Тёплый августовский сумерек на порог тихонько присел, в избу осторожно заглядывает, а войти боится. Там смоляная лучина потрескивает, она сейчас в доме хозяйка.
Матушка с отцом ушли в церковь. Сегодня светлый праздник – Преображение Господне, а Илья сидит под образами и задумчиво глядит на маленький, тёплый огонёк, и вот он уже не здесь, на постылой лавке, а там, за далёким морем, в горах…
«И по прошествии дней шести взял Иисус Петра, Иакова и Иоанна и возвёл на гору высокую особо их одних, и преобразился пред ними: одежды Его сделались блистающими, весьма белыми, как снег, как на земле белильщик не может выбелить.
И явился им Илия с Моисеем и беседовали с Иисусом.
При сём Пётр сказал Иисусу: «Равви! Хорошо нам здесь быть, сделаем три кущи: Тебе одну, Моисею одну и одну Илии».

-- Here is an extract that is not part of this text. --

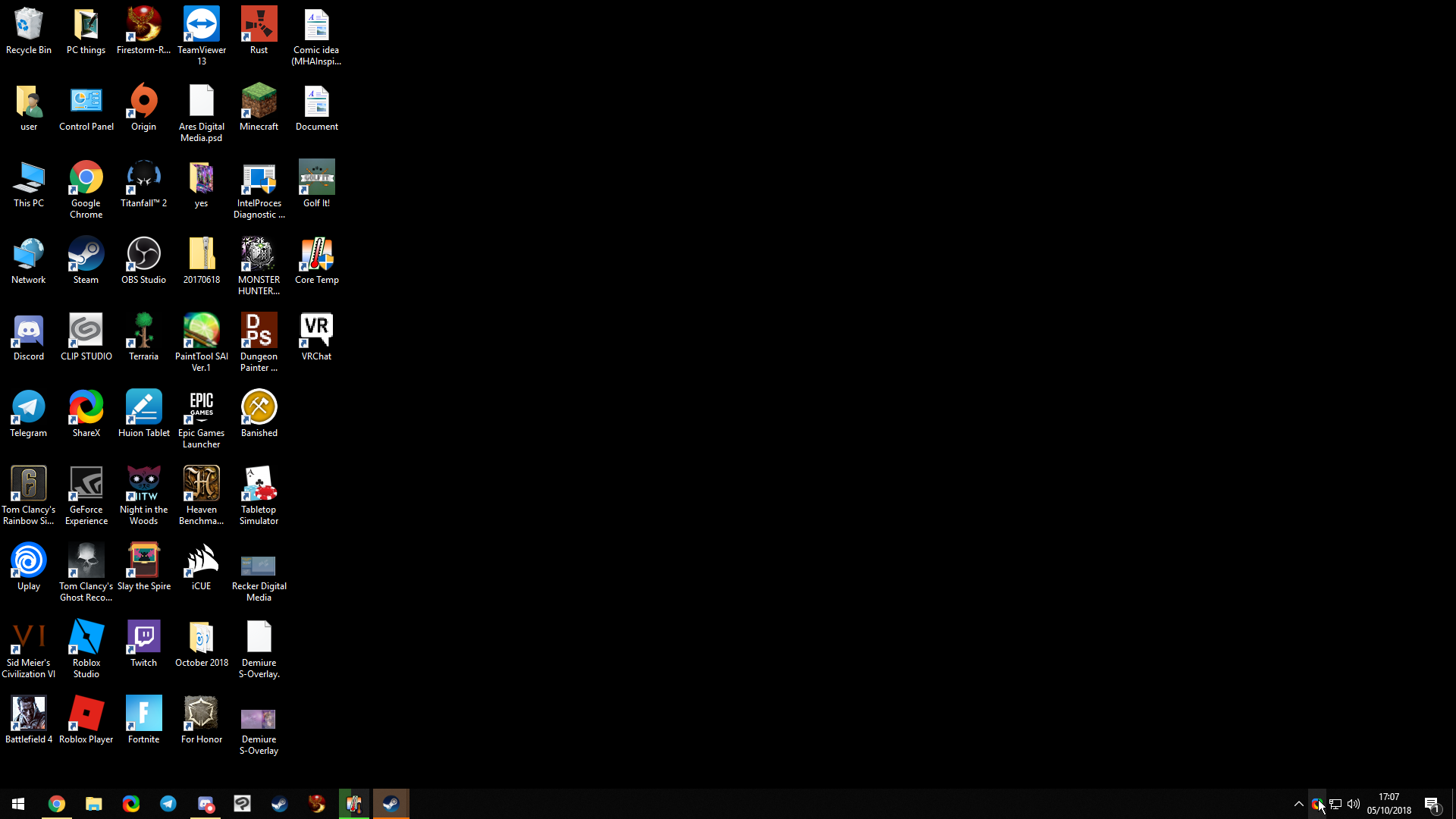Viewport: 1456px width, 819px height.
Task: Launch Google Chrome from the taskbar
Action: 57,803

Ибо не знал, что сказать, потому что они были в страхе.
И явилось облако, осеняющее их, и из облака исшёл глас, глаголющий:
– Сей есть сын Мой возлюбленный, Его слушайте.
И, внезапно посмотревши вокруг, никого более с собой не видели, кроме одного Иисуса.
Когда же сходили они с горы, Он не велел никому рассказывать о том, что видели, доколе Сын Человеческий не воскреснет из мёртвых.
И они удержали это слово, спрашивая друг друга, что значит: «воскреснуть из мёртвых»[5].
Внезапно в тишине громко скрипнули ступени, и кто-то сказал из-за двери:
– Эй, люди добрые! Пустите Христа ради паломника[6] переночевать.
– Входи, входи, мил человек, – обрадовался Илья.
В избу бодро шагнул маленький сухонький старичок с длинной седой бородой, поставил у стены посох и снял пыльный колпак. Илья невольную улыбку ладонью прикрыл – голова старика на облупленную крашенку[7] стала похожа, снизу, до бровей, коричневая от загара, а острая лысина нежно-белая.
Трижды перекрестился дед, поклонился в пояс, весело глянул на Илью и сказал:
– Ну, Илья, чем путника дорогого-нежданного угощать будешь?
– Да откуда ты меня знаешь? – удивился Илья.
– Э-э, пока из Киева шёл, стольких людей повидал-послушал! А муромский люд всё про твоё страстнотерпное сидение много рассказывал.
– Эка чего удумали! – смутился Илья.
– Да ты не красней, как девица. Подвиг твой людям нужен. Да… Вот я где, думаешь, побывал? В самом Киево-Печерском монастыре. Тамошние старцы-монахи своей праведной жизнью такие Божьи чудеса являют, что наше житьё рядом с ними одно вяканье и ковырянье.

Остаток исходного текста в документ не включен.